KENTISBEARE, ENGLAND — Last summer, the tranquil English village of Kentisbeare woke up to find a dagger piercing its heart.
The man who ran the neighborhood pub, the Wyndham Arms, had decided to call it quits. Hit by hard times, he locked up one evening and never came back, leaving the village bereft of its "local," the watering hole down the road where, for more than 200 years, the good folk here could always drop in for a pint, a pie or a piece of gossip.
The tavern seemed destined to become yet another lost marker of traditional village life, bound for the same remorseless oblivion that had already swallowed the baker's, the butcher's and the petrol station in this lazy green countryside where bluebells nod in the breeze, medieval church towers loom like giant chess pieces and thatched roofs peek coyly through the leaves.
This time, though, residents drew a line. They retrieved the keys to the pub, renovated the whitewashed 16th century building themselves and reopened it less than two months later.
"People couldn't bear the thought of it being boarded up," said Mavis Durrant, 67, a lifelong resident of the village in southwestern England. "There's something very appealing about a country pub, isn't there?"
Indeed.
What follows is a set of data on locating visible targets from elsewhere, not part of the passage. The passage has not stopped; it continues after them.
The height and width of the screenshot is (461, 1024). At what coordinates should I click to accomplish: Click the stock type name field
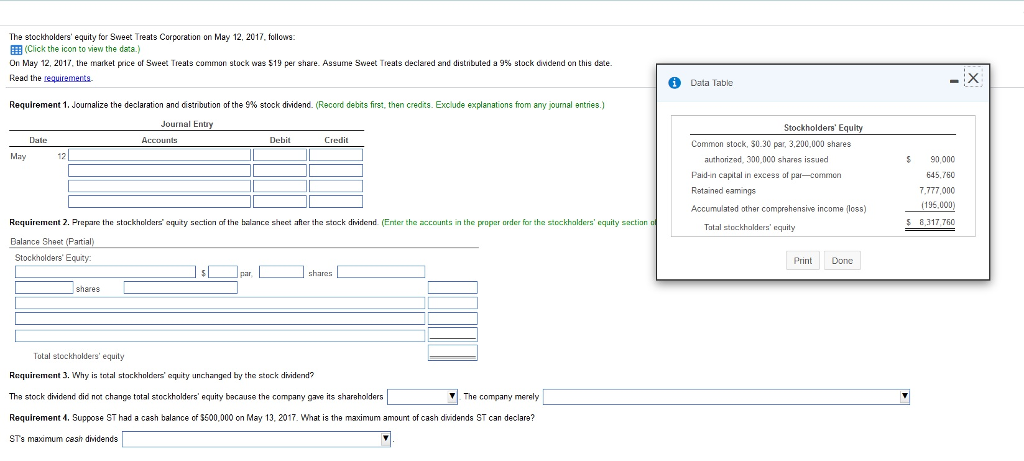105,272
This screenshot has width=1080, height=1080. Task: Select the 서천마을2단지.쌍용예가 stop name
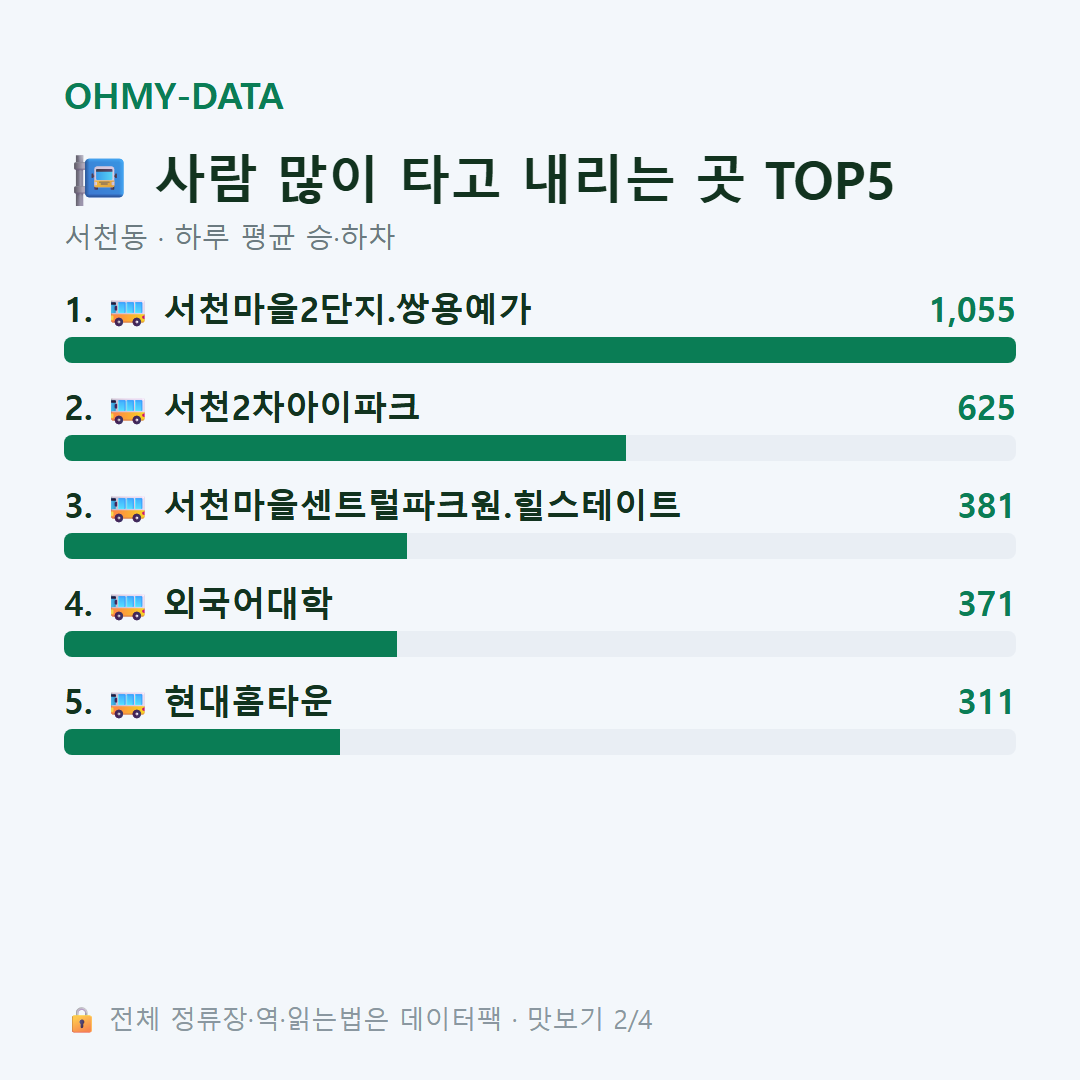(x=348, y=309)
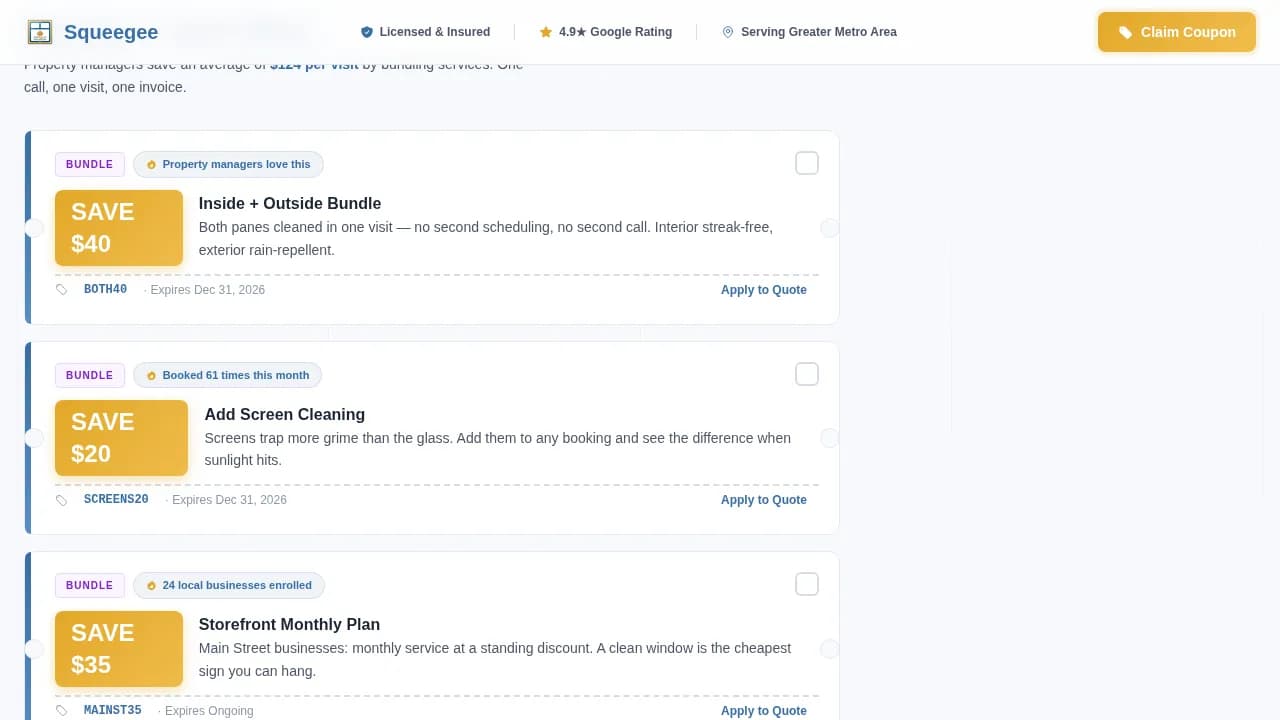Click the Licensed & Insured shield icon
Viewport: 1280px width, 720px height.
click(366, 32)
For centuries, virtually nothing has been more central to the good cheer and cozy charm of English village life than the local pub, whose name alone -- the Bishop's Finger, the Drunken Duck, the Quiet Woman, the Moorend Spout -- could summon a smile.
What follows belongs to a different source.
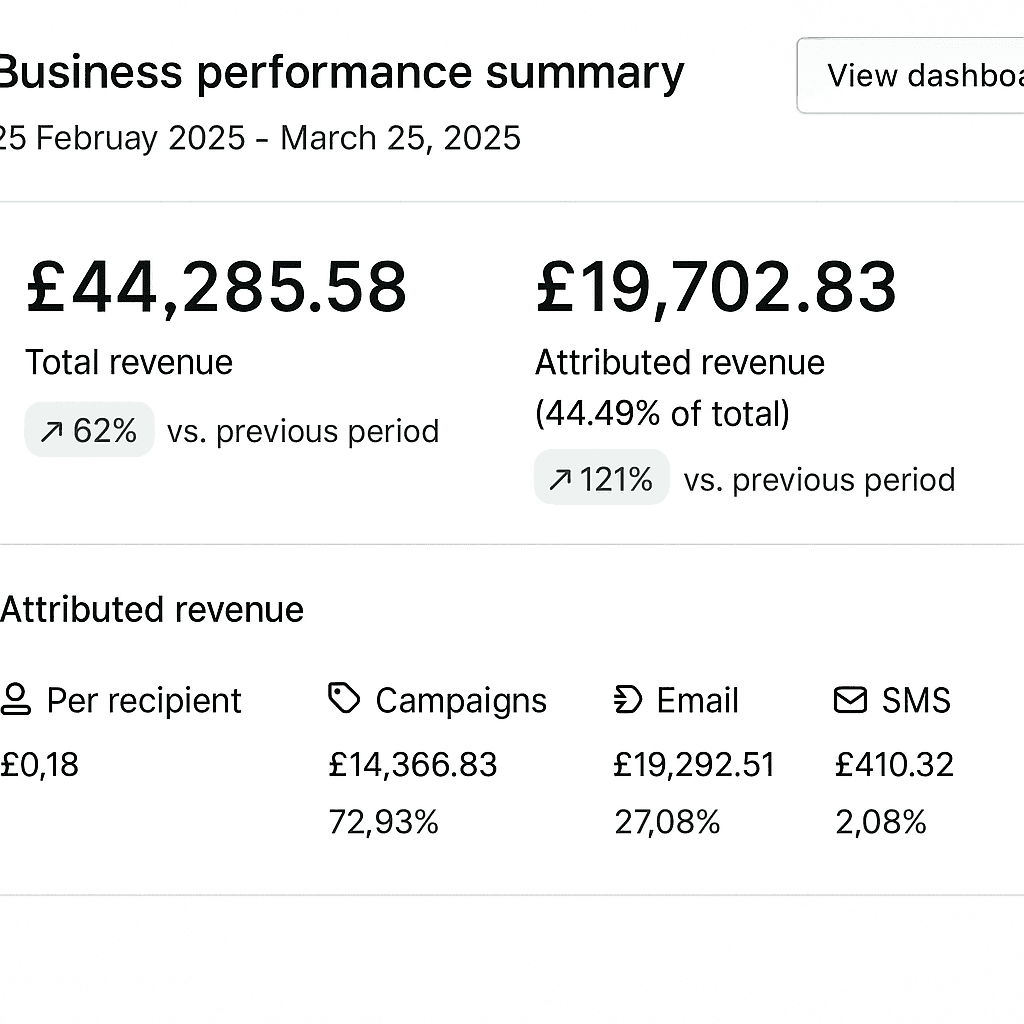
Task: Open the SMS label
Action: pos(916,700)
But feel-good stories like the rescue of the Wyndham Arms are rare these days, because pubs are closing down across Britain faster than a thirsty man can down a pint. Colorful and often iconic establishments that managed to survive civil wars, frowning Victorian teetotalism and tales of being haunted are increasingly buckling under to modern market forces, higher taxes and lifestyle changes.
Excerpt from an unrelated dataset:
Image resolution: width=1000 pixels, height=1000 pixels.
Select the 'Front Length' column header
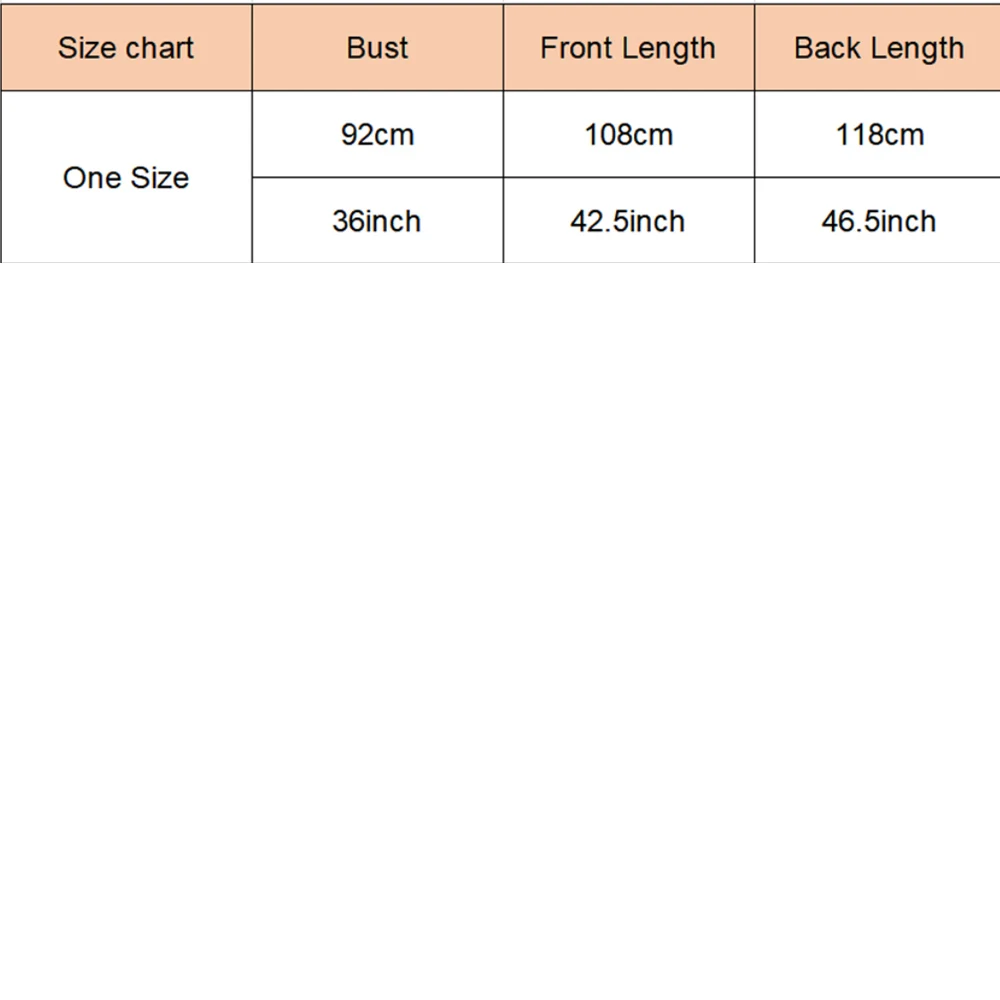point(628,48)
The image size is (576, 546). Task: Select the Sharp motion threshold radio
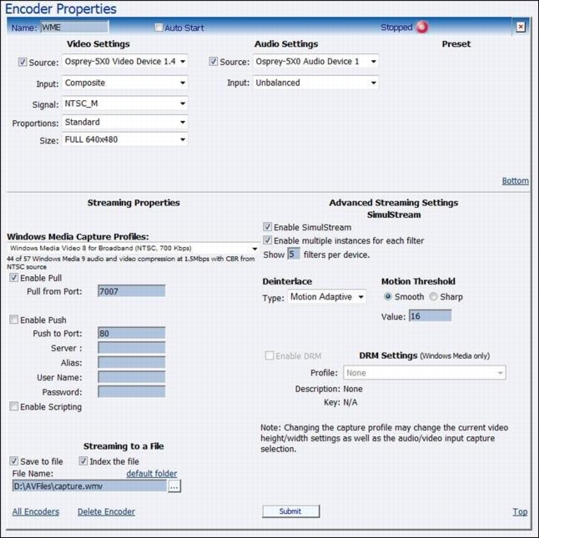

Every week, 39 alehouses call for "last orders" one final time, according to the British Beer and Pub Assn. All told, more than 2,000 taverns have shut down since March of last year, at a cost of 20,000 jobs.
It's an especially distressing turn of events for those in the countryside, who warn that villages may eventually be reduced to little more than rural dormitories, stripped of the shops, services and gathering places that gave them a sense of identity and cohesion.